**PROBLEM DETAILS:** Within the records below, find each line with the word "WATANABE" and copy it out.

Saved data entries:
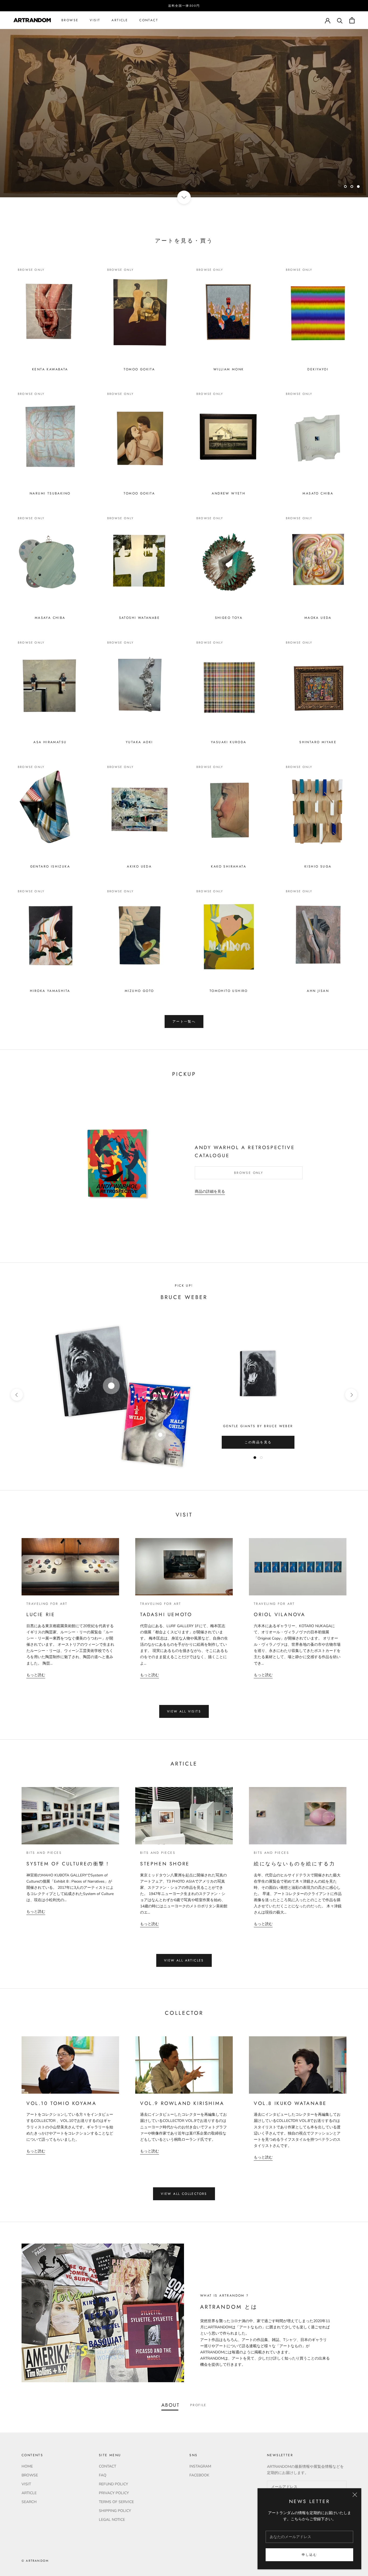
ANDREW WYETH (228, 493)
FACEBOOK (199, 2475)
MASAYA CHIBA (50, 617)
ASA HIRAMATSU (50, 742)
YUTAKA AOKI (139, 742)
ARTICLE (120, 20)
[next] (351, 1395)
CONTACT (148, 20)
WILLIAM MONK (228, 369)
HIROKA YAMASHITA (50, 990)
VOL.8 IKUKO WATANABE (290, 2103)
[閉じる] (354, 2494)
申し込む (309, 2554)
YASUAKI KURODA (229, 742)
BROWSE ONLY (248, 1172)
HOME (27, 2466)
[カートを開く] (352, 20)
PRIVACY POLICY (114, 2493)
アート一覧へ (184, 1021)
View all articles (184, 1960)
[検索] (340, 20)
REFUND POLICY (113, 2484)
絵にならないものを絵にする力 (294, 1863)
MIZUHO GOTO (139, 990)
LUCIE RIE (40, 1614)
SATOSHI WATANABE (139, 617)
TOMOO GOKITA (139, 369)
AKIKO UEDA (139, 866)
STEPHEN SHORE (165, 1863)
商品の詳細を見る (210, 1191)
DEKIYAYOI (317, 369)
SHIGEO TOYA (228, 617)
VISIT (95, 20)
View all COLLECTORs (184, 2193)
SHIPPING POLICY (115, 2510)
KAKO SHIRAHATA (228, 866)
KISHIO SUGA (317, 866)
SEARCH (29, 2501)
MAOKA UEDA (318, 617)
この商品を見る (258, 1442)
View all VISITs (184, 1711)
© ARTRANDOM (35, 2561)
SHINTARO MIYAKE (317, 742)
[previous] (17, 1395)
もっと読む (35, 1674)
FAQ (102, 2475)
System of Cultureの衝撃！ (68, 1863)
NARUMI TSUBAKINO (50, 493)
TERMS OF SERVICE (116, 2501)
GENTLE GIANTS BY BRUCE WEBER (258, 1426)
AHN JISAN (318, 990)
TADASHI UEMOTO (166, 1614)
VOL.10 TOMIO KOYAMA (61, 2103)
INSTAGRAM (200, 2466)
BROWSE (69, 20)
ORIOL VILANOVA (279, 1614)
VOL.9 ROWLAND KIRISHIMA (182, 2103)
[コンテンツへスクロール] (184, 197)
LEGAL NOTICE (112, 2519)
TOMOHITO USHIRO (229, 990)
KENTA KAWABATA (50, 369)
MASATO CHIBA (318, 493)
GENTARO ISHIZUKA (50, 866)
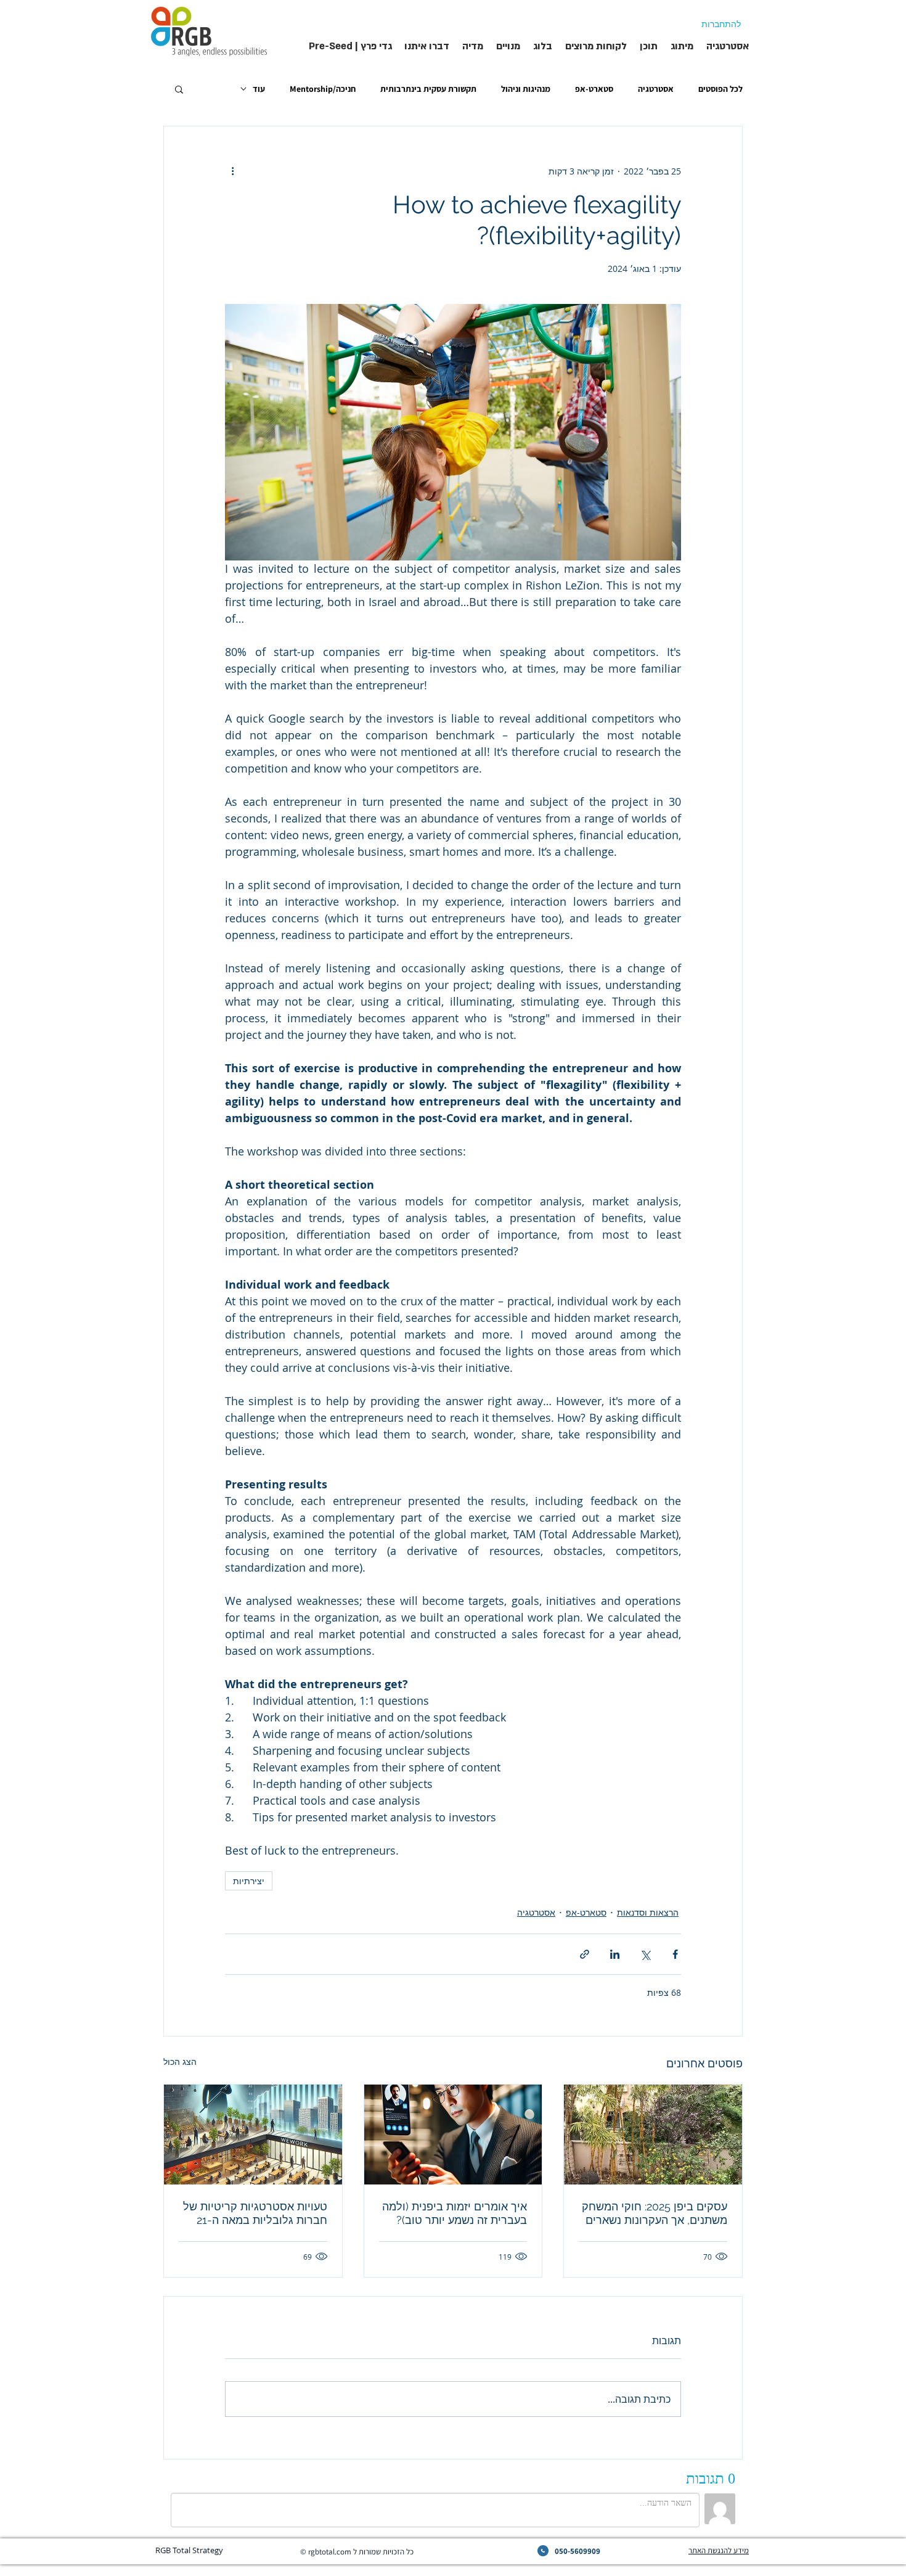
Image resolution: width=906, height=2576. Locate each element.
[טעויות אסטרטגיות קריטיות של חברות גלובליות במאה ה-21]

**FINISHED EXERCISE:**
VOL.8 IKUKO WATANABE (290, 2103)
SATOSHI WATANABE (139, 617)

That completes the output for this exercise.